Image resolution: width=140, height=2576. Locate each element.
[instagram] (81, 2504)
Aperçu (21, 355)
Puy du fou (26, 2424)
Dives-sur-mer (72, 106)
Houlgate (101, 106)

------------------------------------

■ What to do: Transcribe all of the material without omitting a line.

■ Exercise answer:
Image resolution: width=140, height=2576. Locate each element.
[instagram] (81, 2504)
Aperçu (21, 355)
Puy du fou (26, 2424)
Dives-sur-mer (72, 106)
Houlgate (101, 106)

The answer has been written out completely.